Amplitude-dependent potentiation was even more dramatic at physiological potentials. To avoid the use-dependent depression at negative potentials, a series of five sim-flashes ranging from 15 to 1500 msec were applied only twice: at break-in and again after 4 min, to allow cGMP to diffuse into the cell. Examples of raw traces from a cell subjected to this paradigm can be seen in Figure 5D. The average percentage of potentiation for each puff length at a holding potential of −50 mV is plotted in Figure 5C. Thus, cGMP also preferentially amplifies dim sim-flashes at physiologically relevant membrane potentials.

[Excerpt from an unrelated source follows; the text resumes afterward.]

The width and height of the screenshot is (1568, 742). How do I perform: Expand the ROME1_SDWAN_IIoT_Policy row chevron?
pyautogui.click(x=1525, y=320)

To further investigate the relationship between amplitude and cGMP-induced potentiation, a more complete dose–response function was obtained by applying a series of stimulations lasting 5, 15, 150, 1500, and 5000 msec. The two longest applications resulted in similar response amplitudes, suggesting that they delivered enough CPPG to completely displace l-AP-4, whereas the briefest application resulted in responses that were barely discernable above the noise. For the dose–response analysis, we obtained a series of responses at break-in and after 5 min to allow for dialysis of cGMP into the cell. Results were plotted on a semi-log scale and fitted with the Hill equation to obtain a PL50 (the puff length required to reach 50% of response maximum) value for CPPG in the absence and presence of cGMP. At break-in, a puff length of 85.6 msec was required to produce a half-maximal response in control cells that were not dialyzed with cGMP (Fig. 6A), and this value did not change significantly after 5 min (77.0 msec). In contrast, dialysis with cGMP caused a dramatic leftward shift of the dose–response function, decreasing the PL50 by fourfold from 88.9 msec at break-in to 20.3 msec after 5 min (Fig. 6B).

Figure 6.

Figure 6

cGMP induces a shift in efficacy of the mGluR6 signal transduction cascade. A, Plot of the mean responses to a series of five sim-flashes/sim-steps of 5, 15, 150, 1500, and 5000 msec. Dose–response series from control cells voltage clamped at +50 mV were obtained at break-in and after 5 min of recording (n = 4). Results are plotted on a semi-log scale. Data were fitted with the equation 1/(1 + (P/PL50 ))n, where P is the puff length, PL50 is the length of the puff producing a half-maximal response, and n is the Hill coefficient. The PL50 value was 85.67 msec at break-in and 77.02 after 5 min. B, Dose–response series obtained immediately after break-in and 5 min later from cells dialyzed with cGMP and voltage clamped to +50 mV (n = 4). The PL50 value decreased by fourfold from 88.94 msec at break-in to 20.27 msec after 5 min. Superimposed on the intensity response curve are data points representing the average amplitudes of dim sim-steps (n = 8). Steady-state responses obtained with a 5 sec puff of 1 μm l-AP-4 or 0.75 μm CPPG, before (filled square) and after (open square) dialysis with cGMP, indicate that responses reaching steady state potentiate to the same degree as sim-flash responses. C, Scatter plot illustrating the relationship between initial amplitude and amount of potentiation for responses smaller than 25 pA. Cells were dialyzed with cGMP, and responses wereelicitedwitha5or15msecCPPGpuff(closedcircles; n=8). To simulate steps of dim light, cells were stimulated with a 5 sec puff of either 0.75 μm CPPG (open circles; n = 8) or 1 μm l-AP-4 (open squares; n = 9). The potentiation ratio, Ap /AI (I, initial; P, potentiation) is plotted on the y-axis, whereas the x-axis corresponds to AI. cGMP potentiated responses to dim sim-steps and sim-flashes equally. Inset, Raw traces at break-in (black) and after 5 min (gray) from a cell dialyzed with 1 mm cGMP and stimulated with a dim sim-flash produced by a 5 sec puff of 1 μm l-AP-4 given at the 2 sec mark. D, An average of raw traces illustrating that cGMP can increase the functional intensity of a stimulus. Responses from five cells, in which a 15 msec puff initially caused no detectable response, were averaged at break-in (black trace) and after 5 min (gray). Dialysis with cGMP either shifted the threshold for response initiation or potentiated an existing, undetectable response, allowing a 30 pA current to rise out of the baseline.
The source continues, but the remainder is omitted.